Mit einem dritten Rang in Hockenheim und Platz 2 am Österreichring verteidigt Alan Jones (Williams-Ford) seine WM-Tabellenführung. Die Siege bei den beiden nur eine Woche auseinander liegenden WM- Läufen holen sich mit Jacques Laffite (Ligier) und Jean-Pierre Jabouille (Renault-Turbo) zwei Franzosen. Arrows-Pilot Jochen Mass verunglückt in Österreich am ersten Trainingstag. Wegen einer Ölspur fliegt er in ein angrenzendes Maisfeld und überschlägt sich dort zweimal. Fahrerkollegenhalten sofort an und ziehen den Deutschen unter dem umgestürzten Auto hervor. Wegen starker Schmerzen und Prellungen am ganzen Körper muss Mass auf den Start verzichten.

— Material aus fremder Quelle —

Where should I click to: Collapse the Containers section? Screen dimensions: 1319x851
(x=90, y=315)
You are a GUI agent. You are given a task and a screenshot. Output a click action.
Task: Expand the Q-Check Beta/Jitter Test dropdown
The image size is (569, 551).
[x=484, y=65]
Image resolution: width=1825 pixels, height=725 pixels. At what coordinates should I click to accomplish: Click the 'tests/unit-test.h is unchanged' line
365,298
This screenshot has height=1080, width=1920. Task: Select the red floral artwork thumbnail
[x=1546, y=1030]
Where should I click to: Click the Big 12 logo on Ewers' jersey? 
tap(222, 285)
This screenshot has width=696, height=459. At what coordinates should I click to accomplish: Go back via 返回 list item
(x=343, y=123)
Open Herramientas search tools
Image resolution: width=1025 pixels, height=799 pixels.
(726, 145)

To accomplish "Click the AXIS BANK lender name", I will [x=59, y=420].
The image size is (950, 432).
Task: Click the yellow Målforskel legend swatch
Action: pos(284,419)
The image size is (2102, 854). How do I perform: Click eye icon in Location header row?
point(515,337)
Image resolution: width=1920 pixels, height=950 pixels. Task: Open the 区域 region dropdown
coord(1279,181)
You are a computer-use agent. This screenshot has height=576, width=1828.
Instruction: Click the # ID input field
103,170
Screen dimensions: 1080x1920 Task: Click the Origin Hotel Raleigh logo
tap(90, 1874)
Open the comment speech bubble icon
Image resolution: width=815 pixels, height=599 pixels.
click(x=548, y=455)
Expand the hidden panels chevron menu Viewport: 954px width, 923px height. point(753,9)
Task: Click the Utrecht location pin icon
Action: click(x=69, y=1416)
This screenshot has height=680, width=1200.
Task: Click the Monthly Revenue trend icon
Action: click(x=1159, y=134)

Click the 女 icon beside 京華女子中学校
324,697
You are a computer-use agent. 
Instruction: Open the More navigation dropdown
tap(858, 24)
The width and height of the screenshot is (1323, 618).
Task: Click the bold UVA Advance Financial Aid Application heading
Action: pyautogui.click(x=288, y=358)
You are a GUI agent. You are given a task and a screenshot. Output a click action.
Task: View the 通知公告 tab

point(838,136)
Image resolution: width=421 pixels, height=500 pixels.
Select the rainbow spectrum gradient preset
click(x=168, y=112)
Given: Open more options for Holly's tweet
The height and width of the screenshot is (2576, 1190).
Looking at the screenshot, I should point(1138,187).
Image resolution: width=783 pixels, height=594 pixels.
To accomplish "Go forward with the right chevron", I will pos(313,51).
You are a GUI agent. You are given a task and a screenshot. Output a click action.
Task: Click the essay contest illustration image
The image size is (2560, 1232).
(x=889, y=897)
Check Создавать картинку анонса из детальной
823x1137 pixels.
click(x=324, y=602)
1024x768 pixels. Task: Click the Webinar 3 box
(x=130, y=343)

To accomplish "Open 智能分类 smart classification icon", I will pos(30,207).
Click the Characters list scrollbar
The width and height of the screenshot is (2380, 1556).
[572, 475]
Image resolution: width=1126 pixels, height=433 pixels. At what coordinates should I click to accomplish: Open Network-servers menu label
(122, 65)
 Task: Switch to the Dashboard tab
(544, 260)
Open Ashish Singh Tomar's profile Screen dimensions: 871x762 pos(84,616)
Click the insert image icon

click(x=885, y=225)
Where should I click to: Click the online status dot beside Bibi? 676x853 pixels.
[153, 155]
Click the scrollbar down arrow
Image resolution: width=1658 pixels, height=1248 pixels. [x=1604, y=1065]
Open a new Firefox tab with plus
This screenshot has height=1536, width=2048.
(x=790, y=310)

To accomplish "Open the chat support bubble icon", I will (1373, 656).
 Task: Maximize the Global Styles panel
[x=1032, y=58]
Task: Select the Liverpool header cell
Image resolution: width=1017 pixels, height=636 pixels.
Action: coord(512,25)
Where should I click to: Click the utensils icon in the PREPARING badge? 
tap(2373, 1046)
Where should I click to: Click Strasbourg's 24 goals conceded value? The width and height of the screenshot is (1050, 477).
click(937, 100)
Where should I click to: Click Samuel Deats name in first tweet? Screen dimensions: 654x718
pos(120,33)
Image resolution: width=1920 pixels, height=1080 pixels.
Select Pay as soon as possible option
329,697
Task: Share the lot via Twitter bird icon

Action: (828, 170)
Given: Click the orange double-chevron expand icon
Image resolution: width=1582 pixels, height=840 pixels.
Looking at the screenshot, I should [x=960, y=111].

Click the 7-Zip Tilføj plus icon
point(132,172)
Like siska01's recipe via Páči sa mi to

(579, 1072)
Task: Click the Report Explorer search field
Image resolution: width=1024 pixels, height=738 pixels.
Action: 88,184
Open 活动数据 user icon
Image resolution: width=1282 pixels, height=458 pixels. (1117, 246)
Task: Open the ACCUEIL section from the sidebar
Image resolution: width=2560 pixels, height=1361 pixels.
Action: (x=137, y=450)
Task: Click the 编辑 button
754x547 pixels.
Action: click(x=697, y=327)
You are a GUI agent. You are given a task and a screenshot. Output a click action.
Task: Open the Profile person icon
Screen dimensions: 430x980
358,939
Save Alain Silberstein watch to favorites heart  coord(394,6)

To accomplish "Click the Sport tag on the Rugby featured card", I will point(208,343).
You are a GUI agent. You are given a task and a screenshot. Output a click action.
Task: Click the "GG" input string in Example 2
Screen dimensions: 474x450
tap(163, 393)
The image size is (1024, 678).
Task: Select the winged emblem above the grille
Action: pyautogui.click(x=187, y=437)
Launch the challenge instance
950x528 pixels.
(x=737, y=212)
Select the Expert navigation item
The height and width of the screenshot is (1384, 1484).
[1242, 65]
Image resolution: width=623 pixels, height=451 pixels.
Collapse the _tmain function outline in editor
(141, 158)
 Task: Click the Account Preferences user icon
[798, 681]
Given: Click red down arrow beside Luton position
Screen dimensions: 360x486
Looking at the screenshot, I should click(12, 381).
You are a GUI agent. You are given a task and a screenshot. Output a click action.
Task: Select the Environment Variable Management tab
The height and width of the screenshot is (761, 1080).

M1-Procar: «Pironi ist ein Mörder»
Nach dem BMW M1-Procar- Rennen im Rahmenprogramm des deutschen GP in Hockenheim kommt es zwischen Hans-Joachim Stuck und Didier Pironi zu einer ebenso hitzigen wie skandalträchtigen Auseinandersetzung. Weil der Franzose ihn bei 250 km/h angeblich rüde angerempelt habe, verliert Stuck die Contenance und nennt seinen Widersacher vor laufenden TV-Kameras «einen Mörder». Für die verbale Entgleisung droht dem «Langen» nun ein Sportgerichtsverfahren.

Legenden: Trauer um Alfred Neubauer
Der berühmteste Rennleiter der Nation ist tot. Alfred Neubauer stirbt am 21. August im Alter von 89 Jahren in seinem Heimatort Aldingen am Neckar. Der gewichtige Mercedes- Sportchef, auch als «Don Alfredo» oder einfach nur als «Der Dicke» bekannt, war von 1926 bis 1955 ebenso gefürchteter wie uneingeschränkter Herrscher des Stuttgarter Rennstalls. Neubauer galt zu seiner Zeit als schillernde Figur des Rennsports, glänzte durch taktische Meisterleistungen und generalstabsmässige Planung. In seine Amtszeit fielen die grossen Siege der «Silberpfeile » mit Fahrerpersönlichkeiten wie Caracciola, Fangio, Kling oder Hans Herrmann.

Rallye-DM: Wieder Röhrl und Fiat
Trotz ihres fünften Gesamtsiegs in der laufenden Saison hat die Fiat-131-Besatzung Walter Röhrl/Christian Geistdörfer keine Chance mehr auf den Gewinn des deutschen Rallyetitels. Den machen bei der finalen Baltic-Rallye nur noch Achim Warmbold/ Wolfgang Inhester (Toyota Celica) und Reinhard Hainbach/ Werner Hohenadel (Opel Ascona 400) unter sich aus. Beide Teams trennt nur ein Punkt.

Stenogramm

Mit einer Gehirnerschütterung übersteht Marc Surer einen schweren Testunfall in Silverstone – der ATS-F1 ist ein Totalschaden ++ Das Toleman-Duo Brian Henton und Derek Warwick entscheidet in Misano die Formel- 2-EM vorzeitig für sich ++ John Fitzpatrick (Porsche 935) und Hans Stuck (BMW 320Turbo) gewinnen ihre Divisionen beim DRM-Lauf in Zolder, Hans Heyer (Lancia Beta Turbo) bleibt Tabellenführer.